Deficit Due for 12 wks pd - 7/14/15 thru 10/5/15;Deficit due to wage,
statement: 4/22/15 thru 5/12/15,depos transcript 7/10/15 for 7/8/15 depos,
difference owed for 4/25/15-5/22/15 10-29-99 Feb. 25, 2009,
tpd 4:30:2015 - 5:22:2015--09/26/99, 7-14 1.3.99, 1.3.1999,
Medical TREATMENT DATES: 6/30/2015 - 30/06/2015 09/26/1999,
4/25/15-5/22/15,Medical 2010-01-29 **2010-01-30 February25,2009, February 25, 2009
Output
7/14/
7/17/2015
7/14/15
10/5/15
4/22/15
5/12/15
7/10/15
7/8/15
4/25/15
5/22/15
10-29-99
4:30:2015
5:22:2015
09/26/99
7-14
1.3.99
1.3.1999
6/30/2015
30/06/2015
09/26/1999
4/25/15
5/22/15
2010-01-29
2010-01-30
Edits
Code
See this code in use here
(?(DEFINE)
(?# Definitions )
(?<day>[12]\d|3[01]|0?[1-9])
(?<month>1[0-2]|0?[1-9])
(?<year>\d+)
(?<separator>[.|\/:,-])
(?# Date formats )
(?<f_mdy>(?&month)(?<mdy_1>(?&separator))(?&day)(?&mdy_1)(?&year))
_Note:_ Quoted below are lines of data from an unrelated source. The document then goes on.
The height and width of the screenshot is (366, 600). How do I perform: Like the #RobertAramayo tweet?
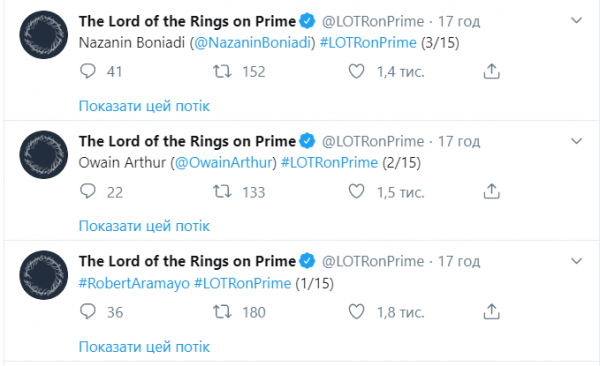click(x=356, y=312)
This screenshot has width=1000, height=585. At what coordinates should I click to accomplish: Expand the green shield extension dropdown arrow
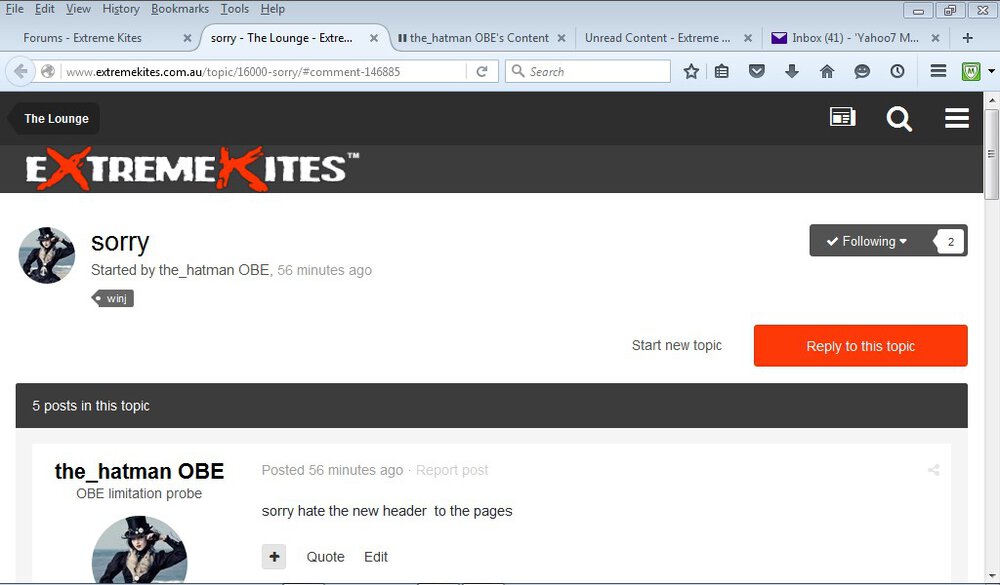coord(991,72)
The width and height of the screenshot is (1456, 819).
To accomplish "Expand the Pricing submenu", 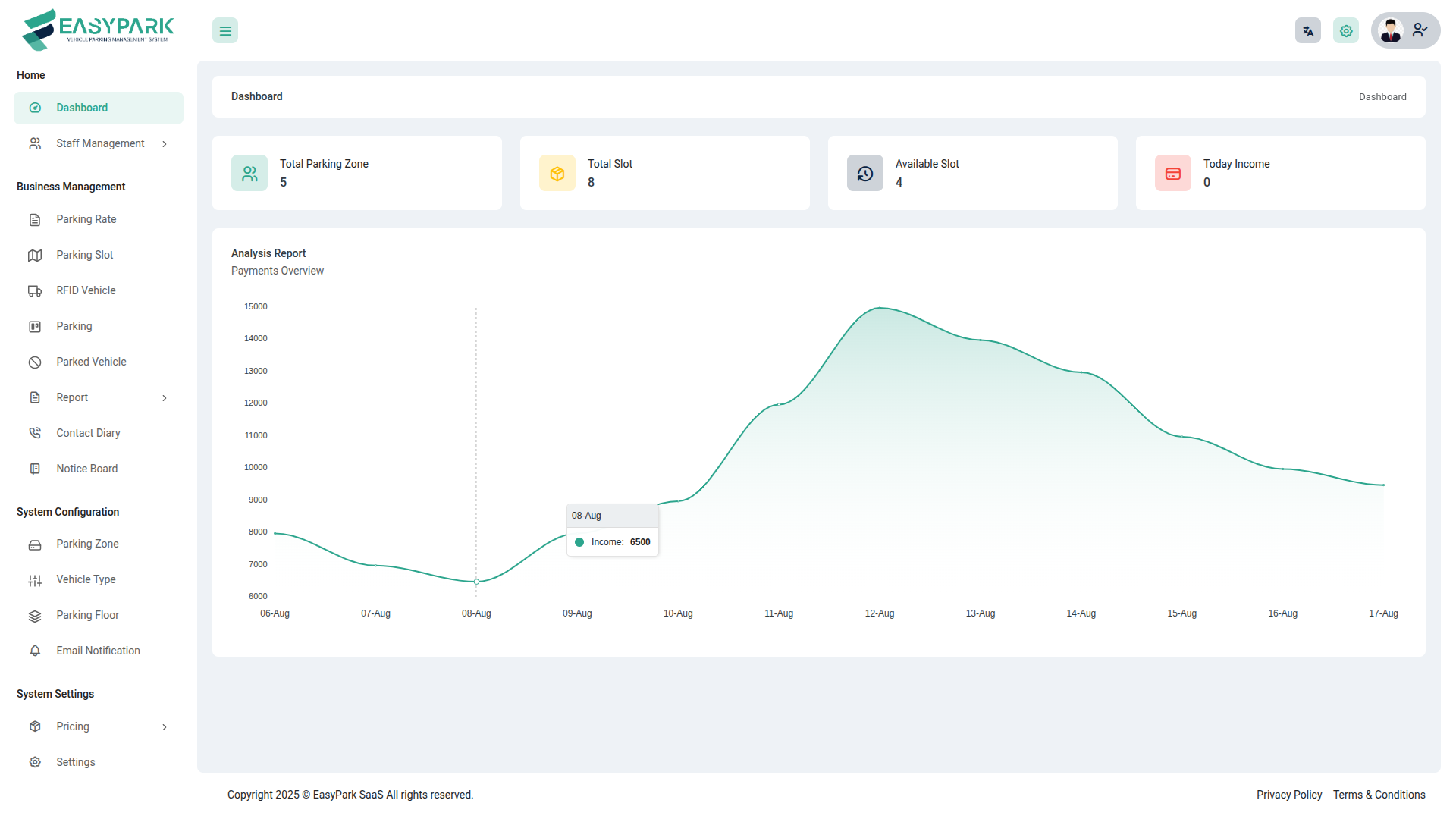I will [x=164, y=727].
(?<f_dmy>(?&day)(?<dmy_1>(?&separator))(?&month)(?&dmy_1)(?&year))
(?<f_ymd>(?&year)(?<ymd_1>(?&separator))(?&month)(?&ymd_1)(?&day))
(?<f_md>(?&month)(?<md_1>(?&separator))(?&day)(?&md_1)?)
(?<f_dm>(?&day)(?<dm_1>(?&separator))(?&month)(?&dm_1)?)
(?<f_Mdy>(?:jan(?:uary|\.)?|feb(?:ruary|\.)?|mar(?:ch|\.)?|apr(?:il|\.)?|may|jun(?:e|\.)?|jul(?:y|\.)?|aug(?:ust|\.)?|sep(?:tember|\.)?|oct(?:ober|\.)?|nov(?:ember|\.)?|dec(?:ember|\.)?)\s*(?&day)(?:\s*(?&separator)|(?&separator)\s*|\s+)(?&year))
)
(?<=\b|\s)(?:(?<mdy>(?&f_mdy))|(?<dmy>(?&f_dmy))|(?<ymd>(?&f_ymd))|(?<md>(?&f_md))|(?<dm>(?&f_dm))|(?<Mdy>(?&f_Mdy)))(?=\b|\s)
This will set captures into named capture groups. If you look at the output in the link, you'll see named groups with the content it matched.